Clemens feels becoming a musician was her destiny.

Born in Missouri, one of four daughters of a conservative Presbyterian minister, Clemens began taking piano lessons at age 6. She later learned to play the organ and harpsichord.

"There were four of us girls, and my father's rule was that you had to start piano at 6," said Clemens, who played piano with a partner for two years at such venues as the Delray Beach Playhouse and First Presbyterian Church in West Palm Beach and served as organist/choirmaster for Calvary Methodist Church in Lake Worth.

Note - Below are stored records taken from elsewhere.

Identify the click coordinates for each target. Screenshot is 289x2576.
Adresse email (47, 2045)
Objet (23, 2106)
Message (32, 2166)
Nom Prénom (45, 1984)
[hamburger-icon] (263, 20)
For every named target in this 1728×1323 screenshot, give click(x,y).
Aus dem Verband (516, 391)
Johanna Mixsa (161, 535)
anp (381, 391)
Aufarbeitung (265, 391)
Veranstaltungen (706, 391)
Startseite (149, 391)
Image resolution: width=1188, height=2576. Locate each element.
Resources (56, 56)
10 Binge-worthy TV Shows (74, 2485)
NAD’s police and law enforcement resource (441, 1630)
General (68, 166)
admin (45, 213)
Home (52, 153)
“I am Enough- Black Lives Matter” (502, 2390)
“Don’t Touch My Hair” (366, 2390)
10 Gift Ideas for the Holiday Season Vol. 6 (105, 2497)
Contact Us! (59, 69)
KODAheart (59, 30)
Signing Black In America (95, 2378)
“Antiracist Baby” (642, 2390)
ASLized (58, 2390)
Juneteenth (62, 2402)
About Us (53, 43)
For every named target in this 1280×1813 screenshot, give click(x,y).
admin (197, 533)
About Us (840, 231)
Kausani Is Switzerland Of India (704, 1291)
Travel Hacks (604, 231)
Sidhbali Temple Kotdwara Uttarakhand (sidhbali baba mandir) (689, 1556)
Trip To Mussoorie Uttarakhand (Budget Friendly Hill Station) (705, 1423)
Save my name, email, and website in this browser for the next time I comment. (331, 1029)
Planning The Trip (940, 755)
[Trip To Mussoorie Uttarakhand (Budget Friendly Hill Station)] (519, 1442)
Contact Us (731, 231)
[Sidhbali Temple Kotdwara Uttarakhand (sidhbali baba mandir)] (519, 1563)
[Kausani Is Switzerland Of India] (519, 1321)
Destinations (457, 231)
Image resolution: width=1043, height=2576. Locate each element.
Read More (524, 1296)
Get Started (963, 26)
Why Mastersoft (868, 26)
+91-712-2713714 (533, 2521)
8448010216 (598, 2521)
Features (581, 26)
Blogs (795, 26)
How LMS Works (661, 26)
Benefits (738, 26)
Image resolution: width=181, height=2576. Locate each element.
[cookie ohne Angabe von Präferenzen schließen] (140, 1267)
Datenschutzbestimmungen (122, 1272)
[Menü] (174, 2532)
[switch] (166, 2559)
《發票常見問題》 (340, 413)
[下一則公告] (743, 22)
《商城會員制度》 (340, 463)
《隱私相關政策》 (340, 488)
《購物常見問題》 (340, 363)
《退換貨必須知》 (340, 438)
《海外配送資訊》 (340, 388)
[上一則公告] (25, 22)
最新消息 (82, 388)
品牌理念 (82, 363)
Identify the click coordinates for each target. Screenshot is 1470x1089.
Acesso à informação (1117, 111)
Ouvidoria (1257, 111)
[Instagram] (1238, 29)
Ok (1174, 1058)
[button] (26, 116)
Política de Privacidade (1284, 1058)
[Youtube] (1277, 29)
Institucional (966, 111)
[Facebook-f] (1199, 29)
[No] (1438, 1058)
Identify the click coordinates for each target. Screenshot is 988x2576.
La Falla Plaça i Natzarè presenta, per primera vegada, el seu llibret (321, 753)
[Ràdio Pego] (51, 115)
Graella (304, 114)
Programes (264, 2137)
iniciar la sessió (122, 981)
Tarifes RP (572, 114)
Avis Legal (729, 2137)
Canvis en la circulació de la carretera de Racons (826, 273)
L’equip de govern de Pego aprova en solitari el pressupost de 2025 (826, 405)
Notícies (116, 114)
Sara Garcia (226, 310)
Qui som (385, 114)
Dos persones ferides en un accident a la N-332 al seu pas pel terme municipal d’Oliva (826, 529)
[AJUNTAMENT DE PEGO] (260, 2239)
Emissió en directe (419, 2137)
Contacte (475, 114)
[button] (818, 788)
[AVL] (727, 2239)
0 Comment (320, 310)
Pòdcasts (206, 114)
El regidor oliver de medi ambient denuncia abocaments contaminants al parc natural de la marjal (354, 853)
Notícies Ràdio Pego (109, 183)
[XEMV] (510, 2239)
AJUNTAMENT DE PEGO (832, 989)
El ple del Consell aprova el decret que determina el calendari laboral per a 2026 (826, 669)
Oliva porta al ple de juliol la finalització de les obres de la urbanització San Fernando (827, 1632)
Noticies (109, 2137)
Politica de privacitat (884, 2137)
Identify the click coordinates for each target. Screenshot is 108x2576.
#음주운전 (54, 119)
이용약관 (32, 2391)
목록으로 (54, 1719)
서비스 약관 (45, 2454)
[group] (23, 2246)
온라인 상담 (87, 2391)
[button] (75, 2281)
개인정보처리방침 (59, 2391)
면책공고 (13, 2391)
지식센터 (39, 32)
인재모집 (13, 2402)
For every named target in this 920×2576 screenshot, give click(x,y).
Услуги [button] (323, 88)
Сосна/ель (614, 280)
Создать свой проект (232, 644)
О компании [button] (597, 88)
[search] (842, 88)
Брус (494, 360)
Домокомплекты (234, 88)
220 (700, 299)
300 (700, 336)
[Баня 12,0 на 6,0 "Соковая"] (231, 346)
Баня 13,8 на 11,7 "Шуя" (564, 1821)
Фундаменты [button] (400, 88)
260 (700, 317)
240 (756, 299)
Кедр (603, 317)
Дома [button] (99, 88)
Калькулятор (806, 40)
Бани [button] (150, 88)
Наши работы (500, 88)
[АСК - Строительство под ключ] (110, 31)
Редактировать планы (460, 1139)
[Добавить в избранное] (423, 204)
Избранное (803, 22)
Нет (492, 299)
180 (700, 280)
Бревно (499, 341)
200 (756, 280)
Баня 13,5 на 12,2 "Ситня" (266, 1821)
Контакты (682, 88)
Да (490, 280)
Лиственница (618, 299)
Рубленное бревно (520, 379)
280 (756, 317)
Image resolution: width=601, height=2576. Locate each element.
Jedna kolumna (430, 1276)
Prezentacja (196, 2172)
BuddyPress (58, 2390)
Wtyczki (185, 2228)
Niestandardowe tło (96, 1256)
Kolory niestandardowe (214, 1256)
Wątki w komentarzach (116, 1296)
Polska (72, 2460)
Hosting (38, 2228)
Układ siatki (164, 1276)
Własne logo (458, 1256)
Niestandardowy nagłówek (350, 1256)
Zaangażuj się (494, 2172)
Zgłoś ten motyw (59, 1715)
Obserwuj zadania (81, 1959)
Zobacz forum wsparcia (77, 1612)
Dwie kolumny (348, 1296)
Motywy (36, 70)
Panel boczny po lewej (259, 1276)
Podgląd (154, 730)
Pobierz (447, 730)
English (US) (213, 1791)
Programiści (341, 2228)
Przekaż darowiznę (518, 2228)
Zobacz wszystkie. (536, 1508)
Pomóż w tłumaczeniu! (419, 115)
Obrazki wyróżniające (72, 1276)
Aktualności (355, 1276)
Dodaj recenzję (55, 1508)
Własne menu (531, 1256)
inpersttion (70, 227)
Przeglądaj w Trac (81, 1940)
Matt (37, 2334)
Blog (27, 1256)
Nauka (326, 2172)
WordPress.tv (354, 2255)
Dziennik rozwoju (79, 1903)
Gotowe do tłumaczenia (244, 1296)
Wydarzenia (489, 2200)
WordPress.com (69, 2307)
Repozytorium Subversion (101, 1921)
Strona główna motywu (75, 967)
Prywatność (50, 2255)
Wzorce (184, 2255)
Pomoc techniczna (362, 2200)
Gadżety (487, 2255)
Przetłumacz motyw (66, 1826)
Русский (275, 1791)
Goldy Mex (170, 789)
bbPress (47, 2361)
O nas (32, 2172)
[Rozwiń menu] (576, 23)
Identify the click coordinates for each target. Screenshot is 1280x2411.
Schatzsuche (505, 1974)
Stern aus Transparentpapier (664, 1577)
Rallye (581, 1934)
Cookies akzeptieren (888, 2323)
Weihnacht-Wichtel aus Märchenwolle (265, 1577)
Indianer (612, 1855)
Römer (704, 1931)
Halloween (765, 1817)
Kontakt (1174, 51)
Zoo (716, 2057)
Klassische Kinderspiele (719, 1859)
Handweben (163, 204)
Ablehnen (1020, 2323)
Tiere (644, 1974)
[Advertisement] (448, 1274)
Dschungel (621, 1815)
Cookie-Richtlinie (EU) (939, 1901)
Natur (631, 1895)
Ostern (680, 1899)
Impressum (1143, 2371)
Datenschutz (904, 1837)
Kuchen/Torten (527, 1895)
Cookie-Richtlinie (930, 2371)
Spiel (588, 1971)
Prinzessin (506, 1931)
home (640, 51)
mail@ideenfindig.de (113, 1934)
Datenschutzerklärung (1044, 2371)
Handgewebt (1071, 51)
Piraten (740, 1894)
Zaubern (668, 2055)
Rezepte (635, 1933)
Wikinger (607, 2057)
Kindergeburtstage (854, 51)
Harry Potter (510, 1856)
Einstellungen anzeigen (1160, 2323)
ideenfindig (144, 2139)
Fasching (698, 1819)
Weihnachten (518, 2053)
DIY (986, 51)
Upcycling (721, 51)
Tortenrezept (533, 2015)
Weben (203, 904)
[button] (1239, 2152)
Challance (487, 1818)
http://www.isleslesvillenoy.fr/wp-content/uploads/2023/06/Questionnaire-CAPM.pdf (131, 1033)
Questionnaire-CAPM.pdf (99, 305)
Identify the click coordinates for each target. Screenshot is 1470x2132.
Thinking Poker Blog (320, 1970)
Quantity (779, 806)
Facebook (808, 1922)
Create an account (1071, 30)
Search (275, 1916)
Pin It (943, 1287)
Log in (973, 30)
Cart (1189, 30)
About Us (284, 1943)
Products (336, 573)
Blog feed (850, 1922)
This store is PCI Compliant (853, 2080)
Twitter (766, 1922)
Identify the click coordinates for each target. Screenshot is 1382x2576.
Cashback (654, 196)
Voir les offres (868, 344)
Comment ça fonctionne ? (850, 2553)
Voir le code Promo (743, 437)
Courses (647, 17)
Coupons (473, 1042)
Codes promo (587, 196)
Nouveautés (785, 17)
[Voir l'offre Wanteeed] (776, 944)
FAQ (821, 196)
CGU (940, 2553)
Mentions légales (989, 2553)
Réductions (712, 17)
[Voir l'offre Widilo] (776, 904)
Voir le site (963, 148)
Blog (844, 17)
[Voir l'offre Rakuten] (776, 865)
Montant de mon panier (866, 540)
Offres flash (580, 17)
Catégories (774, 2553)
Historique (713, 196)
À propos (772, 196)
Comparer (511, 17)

"All of my sisters have played in church and one still does," Clemens said.

The Rev. Mark Szanyi, pastor at St. Mark's, said Clemens is a special person.

"She's very courageous, a great woman," he said. "She plays for the Masses, the choir, the children's Masses, funerals, weddings -- she does it all."

While music remains her greatest passion, Clemens fancies herself as somewhat of an adventurer.

She raced sports cars in the early 1960s, has done quite a bit of scuba diving, creates ceramic pieces at her own pottery wheel and travels throughout the world.

Now that she's about to get her long-awaited sheepskin, Clemens is not about to stop learning.

This month, she began classes at FAU with her next goal in mind -- earning a master's degree.

"It will take two years, if I last that long," she said. "I love French organ music, so I'll probably do my independent studies on the French organists."